The second rank was given to the hybrid TLRN of one layer and GA optimization in all layers, where the healthy and the distressed companies were classified correctly at 99.66% and 98.05%, respectively, the correlation coefficient r was 0.986, the error was the lowest, with MSE of 0.022, NMSE of 0.056, 3.78% error, and AIC pf −828.46, requiring 3 h 34′11″ to converge, exposed though to overfitting.

The third rank was taken by the Hybrid Recurrent net of one layer, GAs on the inputs only, with 98.99% and 96.6% correct classifications for the healthy and the distressed companies, very high fitness of the model to the data at 0.986, 0.038 MSE, 0.093 NMSE, 2.86% error, very high impartiality integrity on the Akaike Information Criterion (AIC) at −2148.5, and a fast time of 54 min 40 s.

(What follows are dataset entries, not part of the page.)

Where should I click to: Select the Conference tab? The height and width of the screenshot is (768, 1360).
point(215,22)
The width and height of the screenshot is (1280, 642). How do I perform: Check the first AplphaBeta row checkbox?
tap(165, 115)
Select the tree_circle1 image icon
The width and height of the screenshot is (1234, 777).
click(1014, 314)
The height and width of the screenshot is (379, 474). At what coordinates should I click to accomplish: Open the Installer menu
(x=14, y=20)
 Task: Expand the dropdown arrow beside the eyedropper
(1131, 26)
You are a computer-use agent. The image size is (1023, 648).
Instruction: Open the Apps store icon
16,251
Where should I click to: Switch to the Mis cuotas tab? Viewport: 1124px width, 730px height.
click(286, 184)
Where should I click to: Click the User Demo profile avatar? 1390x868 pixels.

The fourth rank was given to the Hybrid Jordan–Elman model of one layer, GAs in inputs and outputs only, fine classification, 0.983 r, low error, low Akaike Information Criterion (AIC). The fifth rank was taken by the Hybrid Jordan–Elman of no layers, GAs in inputs and outputs only in excellent classification, 0.978 r, low error, low AIC. The sixth rank was awarded to the Hybrid TLRN of one layer, GAs in all layers and cross-validation, in fine classification, very high r, low error, low AIC. The seventh rank was taken by the Hybrid TLRN of two layers, GAs in all layers and cross-validation, in fine classification, very high r, low error, low AIC. The eighth rank was given to the Jordan–Elman Neural Net of one layer in excellent classification, very high r, low error, low AIC. The ninth rank was given to the Hybrid Jordan–Elman Neural Net of two layers, GAs in all layers and cross-validation, in excellent classification, very high r, low error, low AIC. The tenth rank was taken by the Hybrid TLRN of three layers, GAs in all layers and cross-validation, in fine classification, very high r, low error, high AIC, indicating partiality. The eleventh rank was given to the TLRN of two layers, in fine classification, very high r, low error, low AIC. The twelfth rank was offered to the Hybrid Jordan–Elman of one layer, GAs in all layers, in fine classification, very high r, low error, low AIC. The thirteenth rank was taken by the Jordan–Elman model of two layers, GAs in all layers, in fine classification, very high r, low error, low AIC. The fourteenth rank was offered to the TLRN of one layer in a nice classification, very high r, low error, low AIC. The fifteenth rank was given to the Hybrid Jordan–Elman of two layers, GAs in input layers, in an excellent classification, very high r, low error, low AIC. The sixteenth rank was given to the Hybrid MLP of one layer, GAs in all layers, in a fine classification, very high r, medium error, low AIC. Finally, the last rank was given to the Recurrent Neural Network of one layer, with quite good classification, high r, medium error, low AIC.

8. Concluding Remarks

The EPOS model offers an integrated approach on the optimal portfolio selection problem. Its module-based architecture ensures a flexible environment that can support demanding environments. The consideration of the fundamentals as a significant parameter of the problem, alongside the introduction of a more complex isoelastic utility function, can provide more customer-tailored solutions with higher efficiency. Finally, in terms of the classifier within the EPOS model, the Hybrid TLRN of GA optimization in all layers and cross-validation, with no hidden layers, was the most optimal hybrid system that can support the decision-making process.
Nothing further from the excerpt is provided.